New Research Explores The Commercial Consequences Of Collective Layoffs

Collective layoffs are sadly a rather common affair, with an estimated 556 announced between December 2018 and November 2019 in Europe alone.  These layoffs, which affected over 250,000 employees, have an obvious effect on the individuals involved, and their families and communities, but new research from IESE Business School highlights the impact they have on the firm laying the workers off.

Obviously the very act of laying off large numbers of people suggests the firm involved is not in good shape, but the researchers wanted to test how the impact of layoffs differs from other forms of organizational crisis, such as poor publicity or breaches of ethical norms.

Unique crises

The researchers identify a number of unique characteristics of mass layoffs, not least that they, unlike other crises, are usually deliberately initiated by the organization.  Therefore, the firm has control over things like the timing, the location, and how the layoffs are communicated.

Similarly, the researchers believe that layoffs don’t necessarily reflect the quality of the firm’s offering, in the way that product-harm crises inevitably do.  It’s likely that the merit of the firm’s prior actions will be called into question, however, as will their future prospects.

The findings emerged from a study of the automotive industry in nine developed countries, which collectively underwent 205 collective layoffs from 20 major brands over a 15 year period.  Between them, these layoffs resulted in over 300,000 people losing their jobs.  The researchers compared these with the advertising effectiveness and price sensitivity of each of the brands over this timeframe, and also between countries.

Financial consequences

Three common factors seemed to influence the scale of the financial consequences associated with layoffs:

  1. Is the firm domestic or foreign to the country in which the layoffs occurred?
  2. Was the layoff motivated by a fall in demand?
  3. How many employees were affected by the layoff?

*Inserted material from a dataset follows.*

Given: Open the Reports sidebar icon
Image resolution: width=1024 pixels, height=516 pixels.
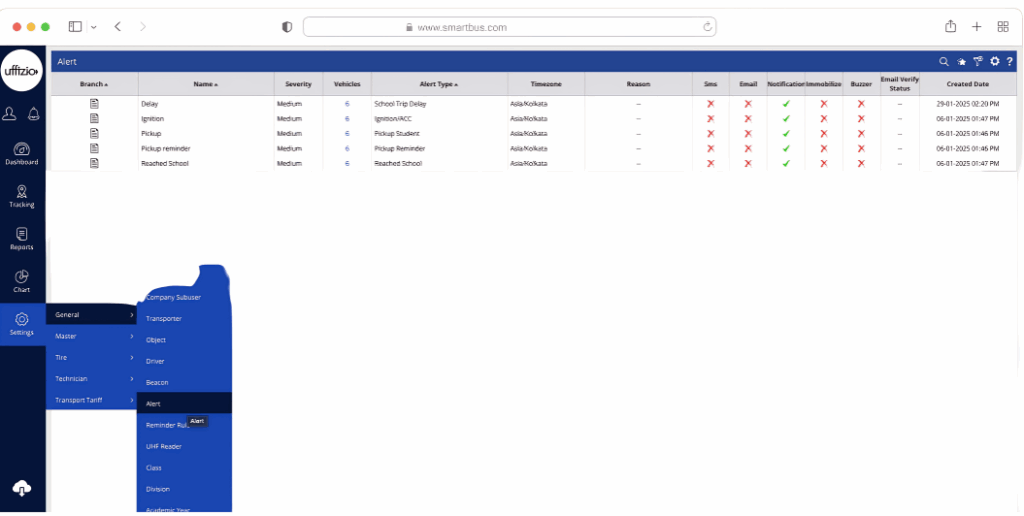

The results suggest that the majority of collective layoffs result in lower sales in that country in the year of the announcement, with an average fall of 6.6%.  What’s more, the data suggests that consumers became less affected by the firm’s advertising in the wake of a layoff, but more sensitive to price changes.

It also appears that firms that lay employees off en-masse spend less on advertising, with a typical decline of around 16% less than they would ordinarily do without such redundancies.

“Our results regarding the commercially adverse effects of collective layoffs suggest that marketing managers should claim a place in the taskforces that manage such layoffs, alongside functional representatives of other areas such as finance and operations, to reflect the potential adverse demand-side consequences perspective of the layoffs in layoff discussions,” the researchers explain.

They believe that advertising is a crucial part of the response to any mass redundancies, and yet firms often significantly reduce their advertising spending, which has a clear impact upon their commercial performance.

“As a result, the adverse effects of collective layoffs on sales in the layoff country loom larger, not only because of lower advertising elasticity, but also because of lower advertising spending,” the researchers conclude. “An alternative response could be to increase advertising spending to compensate for the decreased effectiveness and to consider such higher ad spending in the layoff country as a restructuring cost.”